Background

Restraint stress has been reported to activate the hypothalamic-pituitary-adrenocortical (HPA) axis [16], and has also been reported to increase c-fos expression in regions that express components of the corticotropin-releasing factor (CRF) system [710]. We have previously reported that acute central administration of CRF increased a measure of relative local cerebral glucose utilization (LCGU) [11], a measure of neuronal activity in specific brain regions [12]. Therefore, it was hypothesized that the involvement of the CRF system in the stress response would lead to similar changes in relative LCGU after restraint stress. The aim of the present study was to examine the effects of restraint stress on relative LCGU.

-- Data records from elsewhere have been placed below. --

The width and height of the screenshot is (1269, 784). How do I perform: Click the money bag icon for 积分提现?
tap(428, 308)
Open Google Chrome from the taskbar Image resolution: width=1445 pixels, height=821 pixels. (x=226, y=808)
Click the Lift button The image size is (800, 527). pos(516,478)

To study the effects of restraint stress on relative LCGU and the HPA axis, relative LCGU and plasma corticosterone were measured after various durations of restraint stress. Furthermore, to verify that the tracer dose of 2DG used to measure relative LCGU was well below the threshold for activation of the HPA axis, the effect of 2-Deoxy-D-glucose on plasma corticosterone was measured independently.

Methods

Male C57BL/6N mice (Janvier, France; mean body weight at testing 26.9 ± 1 g) were individually housed in individually-ventilated cages with food and water available ad libitum (12 h/12 h light-dark cycle (lights on 06:00 hours), temperature 22 ± 0.5°C, humidity of 50 ± 3%). All testing (randomized, between 07:00 and 12:00 hours) was conducted according to the European Communities Council Directive Nov. 1986 (86/609/EEC) and was approved by the animal care and use committee of Johnson & Johnson Pharmaceutical Research & Development.

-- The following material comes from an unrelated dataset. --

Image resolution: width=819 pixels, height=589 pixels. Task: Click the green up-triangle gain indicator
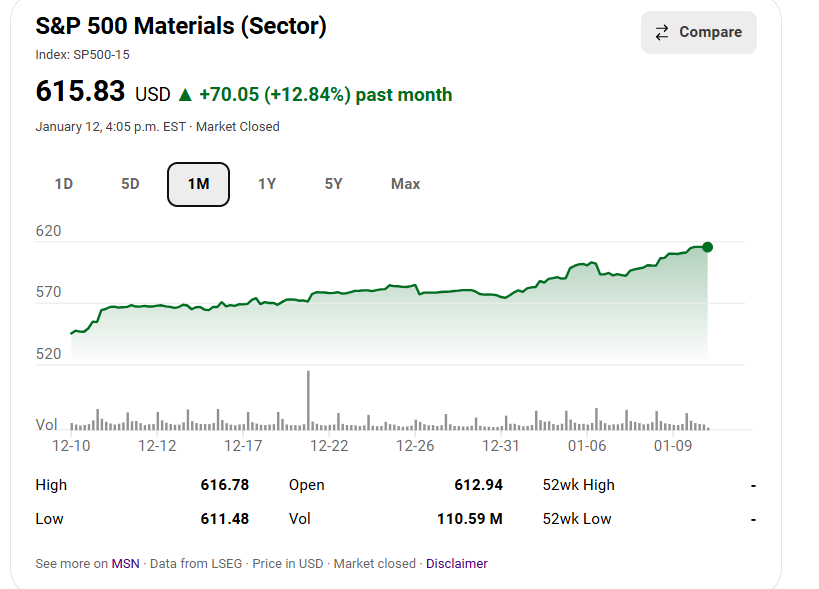(184, 95)
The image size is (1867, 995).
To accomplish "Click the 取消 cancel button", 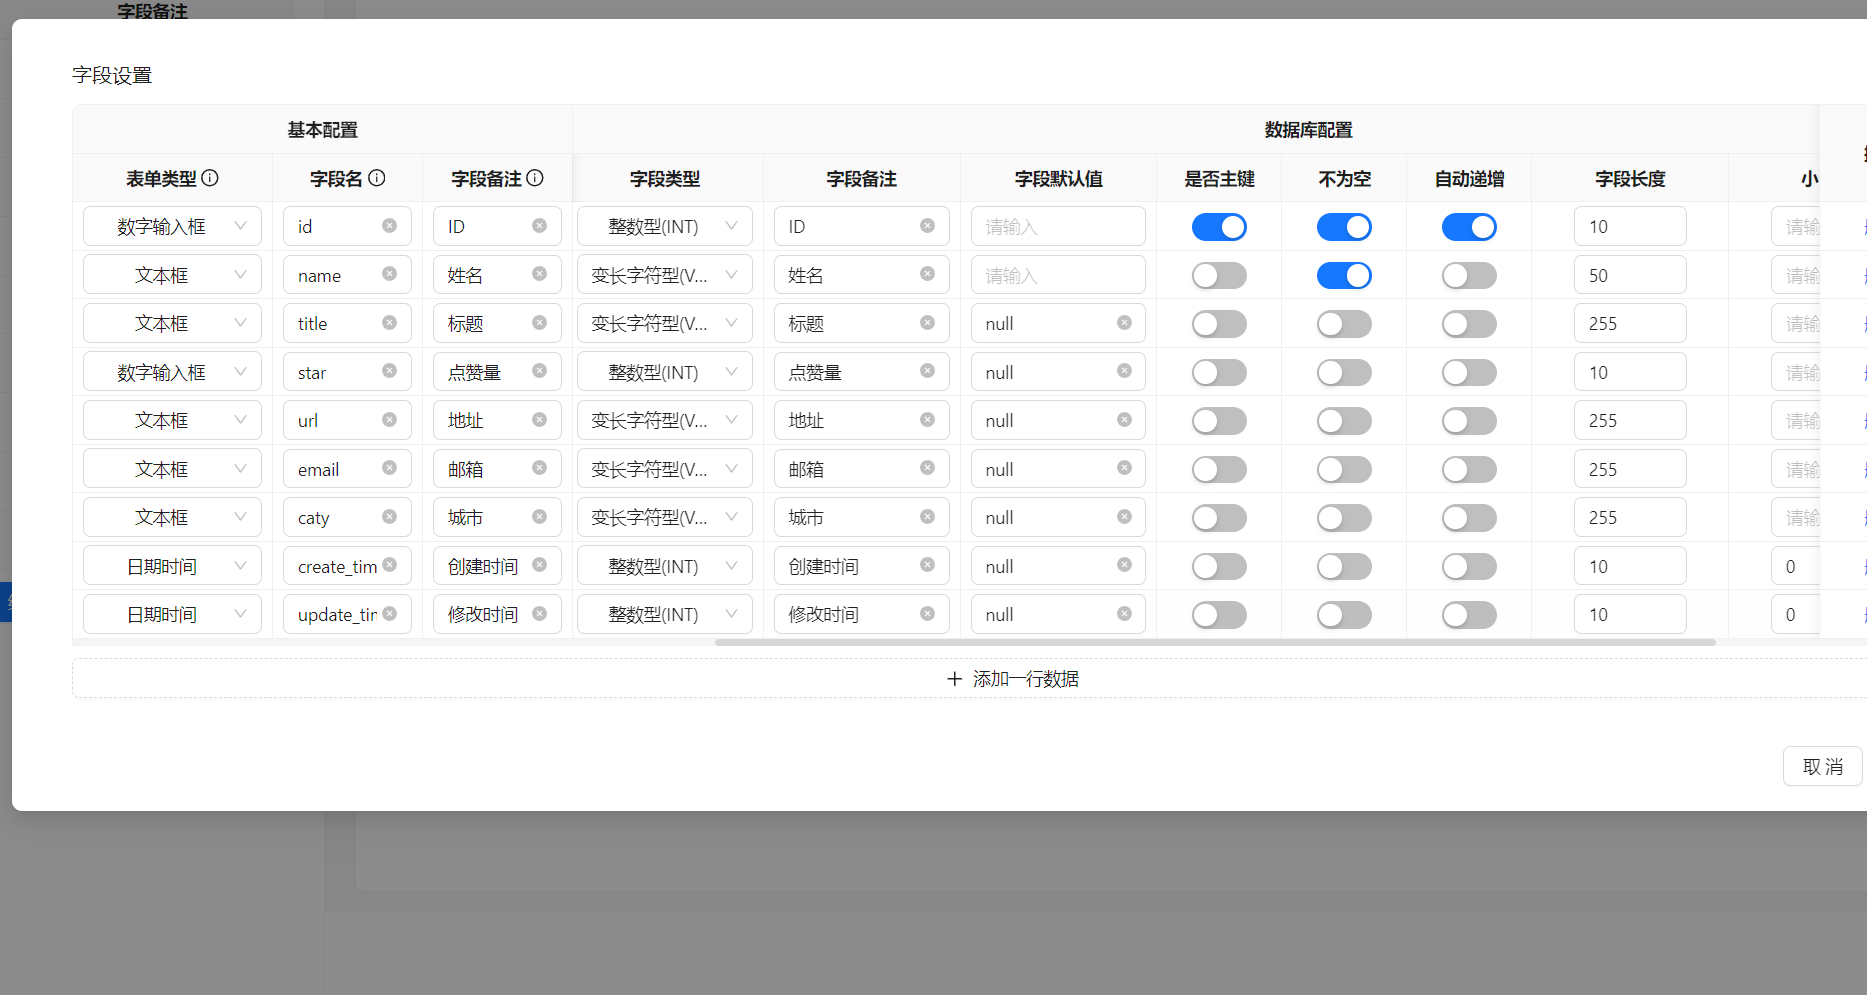I will [1822, 767].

For the measurement of relative LCGU, 2-deoxy-D-[1-3H]glucose (2DG; GE Healthcare, UK) (300 μCi/kg) was injected intraperitoneally immediately before restraint stress. Although this modified version of the LCGU technique does not account for inter-subject variability as comprehensively as the original technique with repeated blood sampling, it minimizes both stress and effects on the animals' physiology induced by blood sampling. For the restraint stress, mice were removed from their home cage, injected with 2DG then placed in well ventilated stainless steel restraining tubes (9 cm length, 3 cm diameter) for between 2 and 45 minutes. Mice receiving restraint stress for less than the full 45 minute duration of the LCGU protocol were returned to their home cage for the remainder of the protocol duration. 45 minutes after 2DG injection, blood and brain were collected for analysis.

Trunk blood was collected in BD Microtainer K2E tubes (BD Vacutainer Systems, UK), 10 μl of whole blood was used to measure blood glucose using a Lifescan glucose meter (Lifescan Benelux, Belgium), and the remainder was centrifuged at 1100 g for 10 minutes to separate plasma from red blood cells. Plasma samples were collected for measurement of plasma 3H (residual 2DG) and corticosterone and stored at -80°C.

After blood collection the brains were dissected into frontal cortical area (anterior to corpus callosum), hypothalamus, thalamus, cerebellum, hindbrain (a block defined from the colliculi to the posterior level of the cerebellum), hippocampus and temporal region (including the amygdala). Tissue samples were weighed, and stored at -80°C until homogenization. Brain samples were dissolved using Solvable tissue solubilizer (Perkin Elmer, Belgium). 3H in plasma and brain samples was measured in duplicate in a TopCount NXT (PerkinElmer, Belgium) microplate scintillation counter after addition of Microscint-40 scintillant (PerkinElmer, Belgium). A relative measure of LCGU was calculated as nCi 3H present per mg of brain tissue.

To verify that the tracer dose of 2DG used to measure relative LCGU had no effect on the HPA axis, the effect of 2-Deoxy-D-glucose on plasma corticosterone was measured. 2-Deoxy-D-glucose (non-radiolabelled; Sigma Aldrich, Germany) was injected intraperitoneally at doses from 5-400 mg/kg in saline vehicle. After 45 minutes plasma was collected as described above for the measurement of plasma corticosterone. Plasma corticosterone was measured using ImmuchemTM Double Antibody corticosterone 125I RIA kits (MP Biomedicals, USA).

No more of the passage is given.